Top of Exercise data
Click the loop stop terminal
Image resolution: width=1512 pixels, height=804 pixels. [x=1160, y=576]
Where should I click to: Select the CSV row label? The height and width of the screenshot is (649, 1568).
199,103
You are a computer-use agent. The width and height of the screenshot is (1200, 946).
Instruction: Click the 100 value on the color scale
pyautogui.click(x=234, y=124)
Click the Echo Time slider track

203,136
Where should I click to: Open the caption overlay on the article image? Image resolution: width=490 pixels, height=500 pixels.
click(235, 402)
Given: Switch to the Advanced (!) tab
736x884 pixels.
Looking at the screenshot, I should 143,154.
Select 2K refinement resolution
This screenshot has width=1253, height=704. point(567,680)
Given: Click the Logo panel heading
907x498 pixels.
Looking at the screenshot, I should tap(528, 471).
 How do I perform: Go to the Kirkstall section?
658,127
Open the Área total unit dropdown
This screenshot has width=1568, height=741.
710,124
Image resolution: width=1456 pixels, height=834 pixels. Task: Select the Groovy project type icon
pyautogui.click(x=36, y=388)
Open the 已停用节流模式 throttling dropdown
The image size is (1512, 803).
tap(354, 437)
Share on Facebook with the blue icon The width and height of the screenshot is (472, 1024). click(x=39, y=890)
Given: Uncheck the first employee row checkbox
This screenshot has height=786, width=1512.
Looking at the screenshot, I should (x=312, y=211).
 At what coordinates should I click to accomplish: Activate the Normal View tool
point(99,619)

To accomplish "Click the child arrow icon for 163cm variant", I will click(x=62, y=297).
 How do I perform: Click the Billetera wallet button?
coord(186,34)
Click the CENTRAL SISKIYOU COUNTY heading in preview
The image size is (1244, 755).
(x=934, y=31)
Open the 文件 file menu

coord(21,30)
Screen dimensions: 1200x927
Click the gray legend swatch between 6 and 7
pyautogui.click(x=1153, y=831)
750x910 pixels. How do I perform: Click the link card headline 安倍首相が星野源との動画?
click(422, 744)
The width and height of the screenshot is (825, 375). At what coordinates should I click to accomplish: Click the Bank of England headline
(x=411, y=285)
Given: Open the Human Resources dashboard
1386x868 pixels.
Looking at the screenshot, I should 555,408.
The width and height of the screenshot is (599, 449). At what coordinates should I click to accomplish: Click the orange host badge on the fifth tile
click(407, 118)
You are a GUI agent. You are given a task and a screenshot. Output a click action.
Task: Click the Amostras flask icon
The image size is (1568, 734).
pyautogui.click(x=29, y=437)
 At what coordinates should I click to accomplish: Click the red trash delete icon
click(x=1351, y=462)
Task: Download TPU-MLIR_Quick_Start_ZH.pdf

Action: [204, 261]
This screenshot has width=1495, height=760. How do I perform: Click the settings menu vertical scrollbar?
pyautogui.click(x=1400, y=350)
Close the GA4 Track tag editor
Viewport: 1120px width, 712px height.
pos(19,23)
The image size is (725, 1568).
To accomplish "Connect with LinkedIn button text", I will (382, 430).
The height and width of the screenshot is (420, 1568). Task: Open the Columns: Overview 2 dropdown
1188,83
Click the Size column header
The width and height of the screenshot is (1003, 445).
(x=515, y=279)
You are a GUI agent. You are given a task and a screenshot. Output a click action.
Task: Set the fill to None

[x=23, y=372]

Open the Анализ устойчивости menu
Bottom of Exercise data
■ Description of the task: Word for word, copy out the entries.

■ Response:
Click the loop stop terminal
Image resolution: width=1512 pixels, height=804 pixels. [x=1160, y=576]
Where should I click to: Select the CSV row label? The height and width of the screenshot is (649, 1568).
199,103
You are a computer-use agent. The width and height of the screenshot is (1200, 946).
Instruction: Click the 100 value on the color scale
pyautogui.click(x=234, y=124)
Click the Echo Time slider track

203,136
Where should I click to: Open the caption overlay on the article image? Image resolution: width=490 pixels, height=500 pixels.
click(235, 402)
Given: Switch to the Advanced (!) tab
736x884 pixels.
Looking at the screenshot, I should 143,154.
Select 2K refinement resolution
This screenshot has width=1253, height=704. point(567,680)
Given: Click the Logo panel heading
907x498 pixels.
Looking at the screenshot, I should tap(528, 471).
 How do I perform: Go to the Kirkstall section?
658,127
Open the Área total unit dropdown
This screenshot has width=1568, height=741.
710,124
Image resolution: width=1456 pixels, height=834 pixels. Task: Select the Groovy project type icon
pyautogui.click(x=36, y=388)
Open the 已停用节流模式 throttling dropdown
The image size is (1512, 803).
tap(354, 437)
Share on Facebook with the blue icon The width and height of the screenshot is (472, 1024). click(x=39, y=890)
Given: Uncheck the first employee row checkbox
This screenshot has height=786, width=1512.
Looking at the screenshot, I should (x=312, y=211).
 At what coordinates should I click to accomplish: Activate the Normal View tool
point(99,619)

To accomplish "Click the child arrow icon for 163cm variant", I will click(x=62, y=297).
 How do I perform: Click the Billetera wallet button?
coord(186,34)
Click the CENTRAL SISKIYOU COUNTY heading in preview
The image size is (1244, 755).
(x=934, y=31)
Open the 文件 file menu

coord(21,30)
Screen dimensions: 1200x927
Click the gray legend swatch between 6 and 7
pyautogui.click(x=1153, y=831)
750x910 pixels. How do I perform: Click the link card headline 安倍首相が星野源との動画?
click(422, 744)
The width and height of the screenshot is (825, 375). At what coordinates should I click to accomplish: Click the Bank of England headline
(x=411, y=285)
Given: Open the Human Resources dashboard
1386x868 pixels.
Looking at the screenshot, I should 555,408.
The width and height of the screenshot is (599, 449). At what coordinates should I click to accomplish: Click the orange host badge on the fifth tile
click(407, 118)
You are a GUI agent. You are given a task and a screenshot. Output a click action.
Task: Click the Amostras flask icon
The image size is (1568, 734).
pyautogui.click(x=29, y=437)
 At what coordinates should I click to accomplish: Click the red trash delete icon
click(x=1351, y=462)
Task: Download TPU-MLIR_Quick_Start_ZH.pdf

Action: [204, 261]
This screenshot has width=1495, height=760. How do I perform: Click the settings menu vertical scrollbar?
pyautogui.click(x=1400, y=350)
Close the GA4 Track tag editor
Viewport: 1120px width, 712px height.
pos(19,23)
The image size is (725, 1568).
To accomplish "Connect with LinkedIn button text", I will (382, 430).
The height and width of the screenshot is (420, 1568). Task: Open the Columns: Overview 2 dropdown
1188,83
Click the Size column header
The width and height of the screenshot is (1003, 445).
(x=515, y=279)
You are a GUI agent. You are given a task and a screenshot. Output a click action.
Task: Set the fill to None

[x=23, y=372]

Open the Анализ устойчивости menu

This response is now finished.